DELAYED ONSET

Summary:  Faulty causal attribution is common among physicians and litigators.  With the exception of damage to nervous tissue, pain caused by physical injury generally starts within hours.  The physiological changes that generate acute pain are complete within days at most.  However, vulnerability to re-injury and secondary damage may be compensable.

Causation may be questioned if there is materially delayed onset of symptoms following injury,

Though the claimant reports de novo onset of symptoms immediately or shortly after an accident, review of the contemporaneous medical records may show this to be an error of recall bias.  As we have noted elsewhere, attending physicians and claimant independent medical examiners commonly attribute causation purely on the basis of patient's recall, without reviewing the contemporaneous medical records.  

Even if record review confirms the timing of onset of symptoms, the post hoc ergo propter hoc fallacy may apply.  Attributing a first occurrence of Multiple Sclerosis to a Motor Vehicle Accident is an example of this error. 

Where examination of at least 5 years of pre-injury records show that the symptoms are a recurrence of a pre-existing pattern, Damages may be considerably limited or even subject to denial.  Relapse of Fibromyalgia Syndrome is a common example. 

Practice Point

Questionable Causation:

  1. Recall Bias

  2. Post hoc ergo propter hoc

  3. Recurrence of pre-existing pattern

With the exception of damage to nervous tissue, pain caused by physical injury generally starts within hours.  Even when these tests are passed, and the diagnosed medical condition is recognised to be a possible consequence of that injury, undue delay in onset of symptoms should raise doubts about Causation. 

It is useful to distinguish between Immediate pain (minutes), Acute pain (hours, days) and Chronic pain (weeks, months)1.  In a survey of 138 patients attending an emergency clinic, rather more that one-third reported not feeling pain at the time of the injury;  the majority developed pain within one hour, though for a few it took up to 9 hours or more2

Whereas Immediate and Acute pain can progress to Chronic pain, a useful rule-of-thumb is that pain that occurs de novo weeks or months after an injury was not Caused by that injury.  Notable exceptions are nerve, or neuropathic, pain and injury to the spinal cord;  that is, the scarring of injured nervous tissue may take weeks or months to develop.  

Practice Point

With notable exceptions, local pain that occurs de novo weeks or months after an injury was not Caused by that injury

The physiological changes that generate acute pain are complete within days at most. One of the accepted tests of medical causation is biological plausibility.  While it must be acknowledged that our areas of medical knowledge are like oases in a desert of ignorance, many conditions and symptoms that follow Personal Injury defy causal attribution on physiological grounds. 

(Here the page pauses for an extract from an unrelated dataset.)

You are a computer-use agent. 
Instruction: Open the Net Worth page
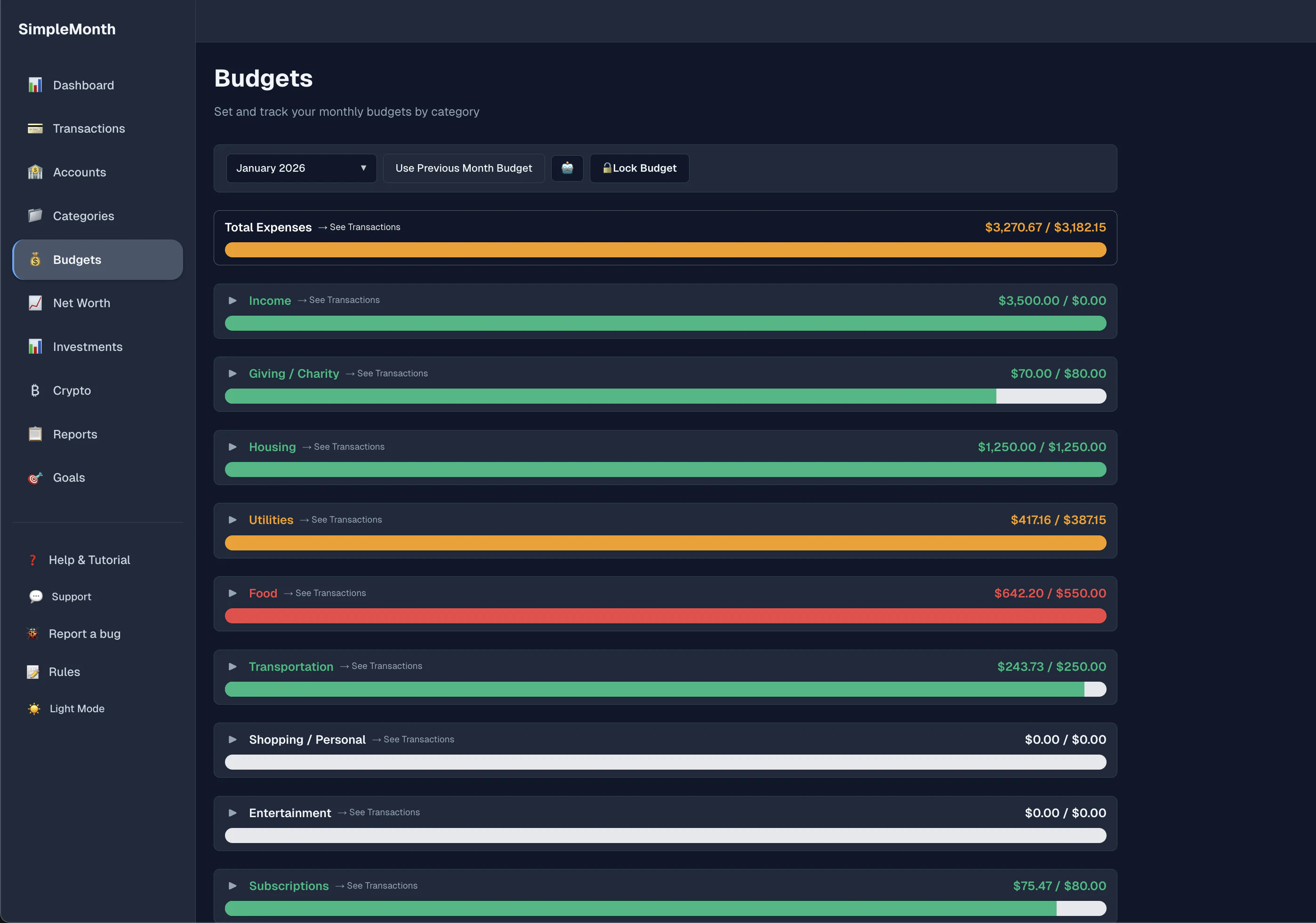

Medical science is just beginning to identify and describe the patho-physiological evolution of Chronic Pain, but this sequence occurs in the presence of pre-existing acute pain.  With few exceptions, local Chronic Pain does not develop following innocuous injury. 

According to current understanding3, injury and acute inflammation trigger a cascade of physiological changes that take place within minutes, hours and days.  These inflammatory changes include a local sensitisation of the nerves such that pain signals are amplified and stimulation that would normally be innocuous or low intensity are now experienced as painful (tenderness, for example)4,[Full Text].

In general, it is biologically implausible that molecular changes that result in acutely painful conditions could occur weeks, months or years after the initiating event. 

Practice Point

If s/he proposes causation of de novo onset of acute pain more than hours after injury, ask the medical expert to explain the proposed biological mechanism

However, vulnerability to re-injury and secondary damage may be compensable. In addition to neuropathic causes, pain remote from the site of injury can develop de novo because of altered mechanics.  Thus, changes in posture to protect an injured or weakened body part may cause secondary injury.  Muscular weakness following immobilisation of a fractured leg may result in a secondary injury that would not otherwise have occurred (Thin Skull).  

Similarly, an initial compensable injury may be painless, and local pain develop only when a subsequent uninsured injury, perhaps relatively trivial, occurs to the weakened part. A common example is dislocated shoulder, which stretches the ligaments and predisposes 1to recurrent dislocation with relatively little force.